Quite a long time between shirts from 1998 until 2016. Tragically, our dearly beloved Matthew Borowski succumbed to cancer in 2002, leaving bereft everyone who had had the good fortune to know him. His cheerful disposition, generosity and can-do spirit are an inspiration for all of us. As often is the case, his charismatic nature was the glue that brought and kept people together. Of course, life endures and the survivors mourn and must carry on, even though we can never forget. On a trivial note, in the intervening years I took up the game of competitive croquet. In 2015 I learned that a controversial photograph had surfaced, purporting to show the Kid and other Regulators in the midst of a croquet match. True or not, the unlikely pastime seemed to me an apt subject for a new shirt. Around the same time, during Matt and Becky’s daughter Alena’s wedding, our fellow Pageant-goer of years past, Keith Burns, suggested a grand reunion at the 2016 Pageant. Many of us managed to attend, enjoy Becky’s hospitality and bask in the glow of old friendships.
The models for Olinger and the Kid are respectively Rick and Charles Cooper, fellow members of the Chicago Croquet Club. The conceit is: “The historical record is incomplete, but a scrawled entry in the Tunstall-McSween ledger book indicates that the Kid had a nice 4-ball break going when a continuation shot took a bad hop at a fire-ant hill and subsequently ricocheted off a tent-peg at Colonel Dudley’s encampment, going out of bounds. Ollinger was able to score a Hail-Mary hoop shoot and proceeded to destroy the Kid’s position. Bad luck for the Kid’s faction continued as the Murphy-Dolan mob burned down the McSween home. McSween and 4 others were killed, though a number of others, including the Kid, escaped under the cover of darkness.” This nonsense probably only makes sense to someone like me, who knows a lot about croquet and the Lincoln County War.

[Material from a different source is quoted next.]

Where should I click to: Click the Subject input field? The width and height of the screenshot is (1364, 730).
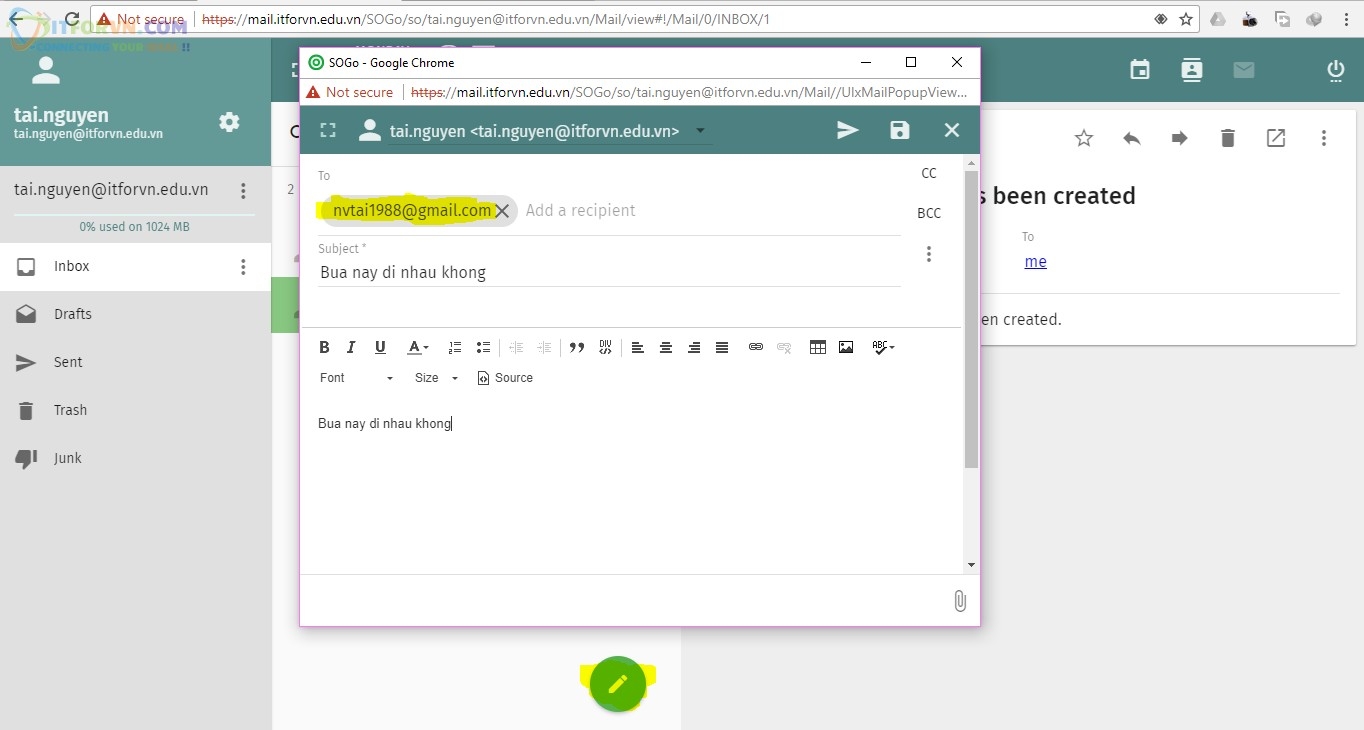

This is quite a sinister-looking Kid and admittedly the portrayal is not boyish enough. My neighbor Cliff Brady posed for this and we must have used broom handles or something for the bars. Dated 1998, it was the last shirt I did until this year, although Matt and Becky re-printed some of the earlier efforts from time to time to sell at Lincolnworks.
From 1996, this shirt features choice dialog from the Pageant and crowd-favorite Buckshot Roberts, who was portrayed for many years by local Dan Storm. The role of Buckshot and other cast members are largely filled by residents of Lincoln County and neighboring counties, making it a true folk pageant and probably the oldest continually performed event of its type in the nation. The “actors” perform in pantomime and the dialog is spoken by other locals reading from the script over the PA. The gunfire (with blanks, of course) is provided by the actors on stage. During the actual shoot-out, the Murphy-Dolan leaning Roberts single-handedly held off a group of thirteen Regulators, including the Kid. Regulator leader Dick Brewer was shot between the eyes by the mortally wounded and defiant Buckshot.

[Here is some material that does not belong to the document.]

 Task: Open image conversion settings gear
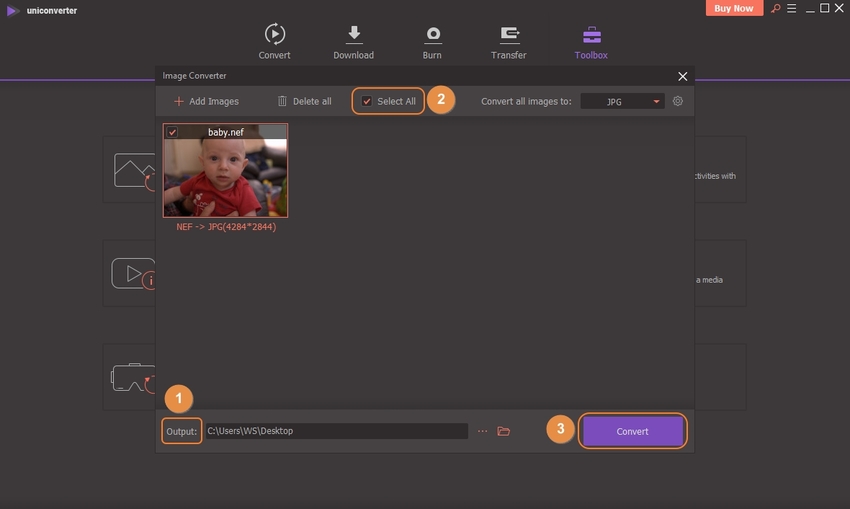[678, 101]
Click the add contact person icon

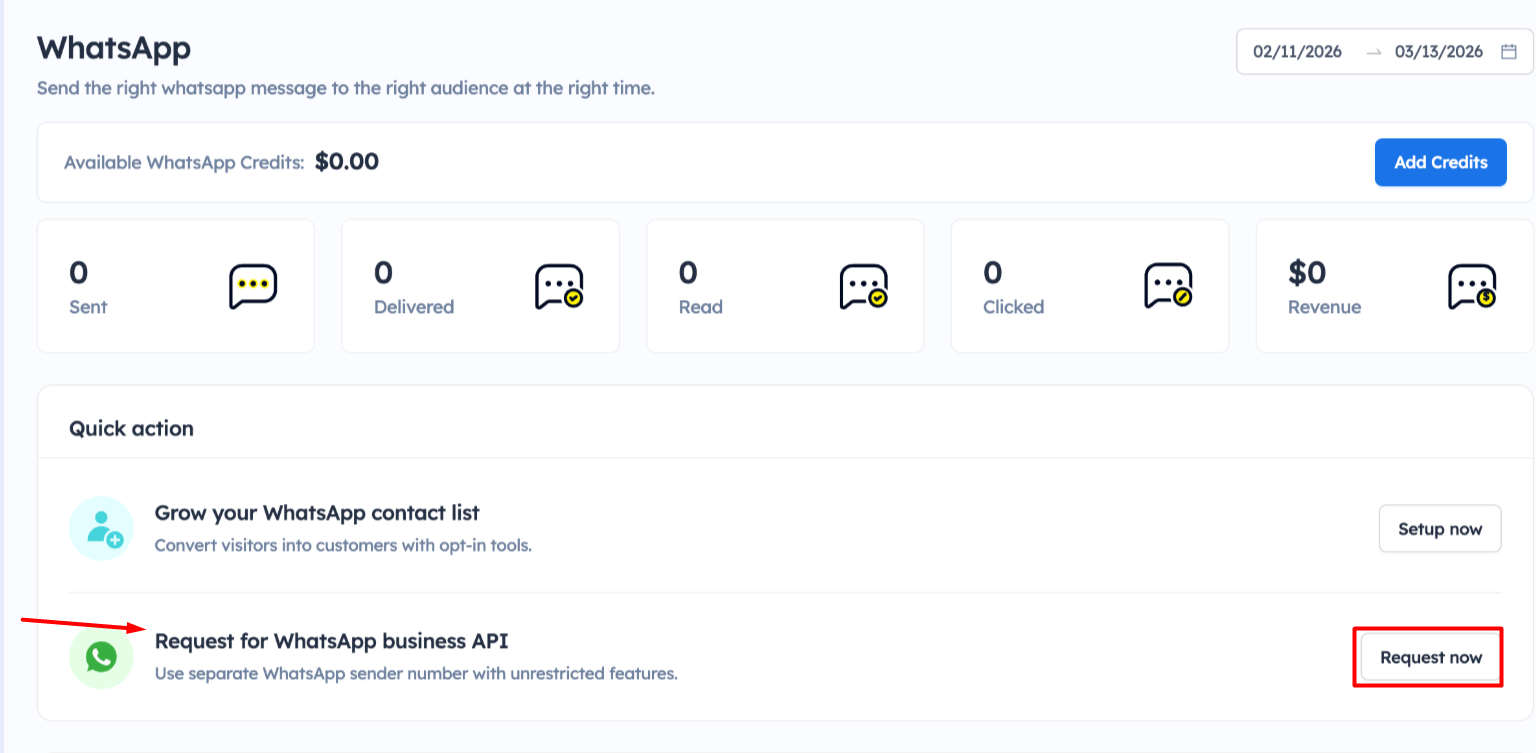[x=102, y=528]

From 1995, which is probably the year we went with the kids to Pageant. We had to cut the trip a little short because of my daughter’s medical issues. On the back of the shirt is a bit of dialogue from the pageant relating to this scene, which was the bloody climax to the Lincoln County War. After several days of stalemate between the Murphy-Dolan faction and the Tunstall-McSween party, Colonel Dudley’s troops arrived in Lincoln, camping on what is now Becky and Matt’s property. The “non-interference” of the federal troops allowed the Murphy-Dolan group to set fire to McSween’s home. The besieged Regulators retreated from room to room as the conflagration slowly spread. Under the cover of darkness they made a desperate escape, guns blazing. McSween, Romero, Zamora and Morris were killed by the Murphy-Dolans. Yginio Salazar was left for dead, later crawling away to safety. The Kid and several others escaped with little or no harm. Then the victors inspected the corpse of McSween:
Mathews: “Why, what’s this he was a-carryin’? Looks like a book. Well, boys, he died with a Bible in his hand.” (examines book) Where’s his gun, ya reckon?”
Long: ” ‘pears like, he warn’t a-carryin’ one.”